Pacquiao too, who was not at the gym when the scuffle happened, paid little mind to the incident and said he would take nothing personally.

“It doesn’t affect me,” he said. “[It’s] business as usual and of course always outside the ring, always love one another.”

The religious boxer said he is willing to share the Word of God to Rios’ camp.

‘He’s in trouble’

Their trainers, are a little less forgiving.

Garcia thinks Roach could have handled the situation better, especially since he said Pacquiao’s team was able to choose whatever time slot it wanted.

“Who trains 5 hours? From 11am-4pm it’s all Freddie Roach’s time, that’s what I was told. I said, ‘How can that be? 5 hours? Manny Pacquiao trains for 5 hours?,” he said. “He’s gonna come up with a game plan right now? The job is already done.”

He said his camp originally wanted to train from 11am-1pm but was given the choice to “either train in the morning or late in the evening” since Pacquiao had taken up the whole afternoon.

“I was still being respectful, I respect their time, 5 hours they’re picking I’m still gonna respect them so i told my guys, ‘You know what I chose to train from 9-11, not that I chose, I prefer to train from 11-1 so there’s no controversy in the fight,” he said.

Garcia said he thinks Roach could have handled the situation better.

“He could’ve just sat down, waited, his fighter is actually not even here.
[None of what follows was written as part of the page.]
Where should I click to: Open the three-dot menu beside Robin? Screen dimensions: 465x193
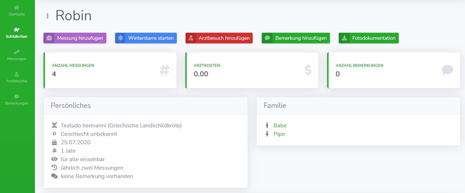click(x=47, y=16)
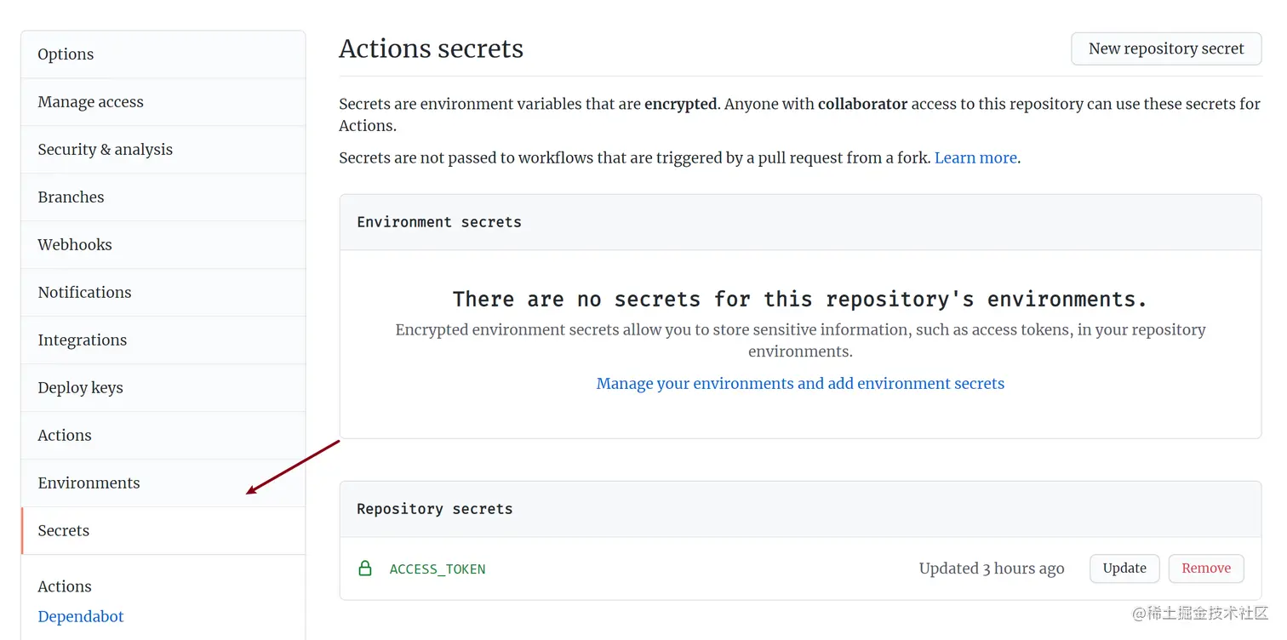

He could even be wrapping his hands, i don’t give a f*** if they’re wrapping their hands together. It’s not like [he’s] going to see anything from [Brandon] doing that [elliptical] machine,” he said.

Garcia said Roach’s reaction was a sign Roach is concerned about the fight.

“He’s in trouble. He’s in trouble believe me. He’s in trouble didn’t you guys just see how he reacted? He’s in trouble. He’s nervous. He’s scared,” he said.

Roach, for his part, maintains he did nothing wrong and said it was Rios’ camp fault “because they’re here in our time, they’re wrong, they’re supposed to get their stuff and leave,” he said.

The altercation also saw Roach calling Donald Leary, an assistant in Rios’ camp, a “Mexican mother***er,” and their white cameraman a “Jewish motherf***er.” The cuss words, which Leary said were racist, led to the altercation’s escalation.

Roach said that was not his intention.

“Well I said when one of the Mexican guys was yelling and screaming for us to get out, I said, ‘What are you a tough mexican?’ only because I didn’t know his name because he’s Mexican. And then there was a Jewish kid so I yelled at the Jewish kid with a camera because I didn’t remember his name either,” he said.

“But if they want to make it racist, so be it. But everyone who knows me knows that I train all races, colors, whatever. I’m not a racist person. Everyone who knows me knows that.”

Roach vs Ariza

But it was Ariza’s physical aggression against his former camp mate Roach that was most controversial. An unapologetic Ariza argued he only kicked Roach for self-defense.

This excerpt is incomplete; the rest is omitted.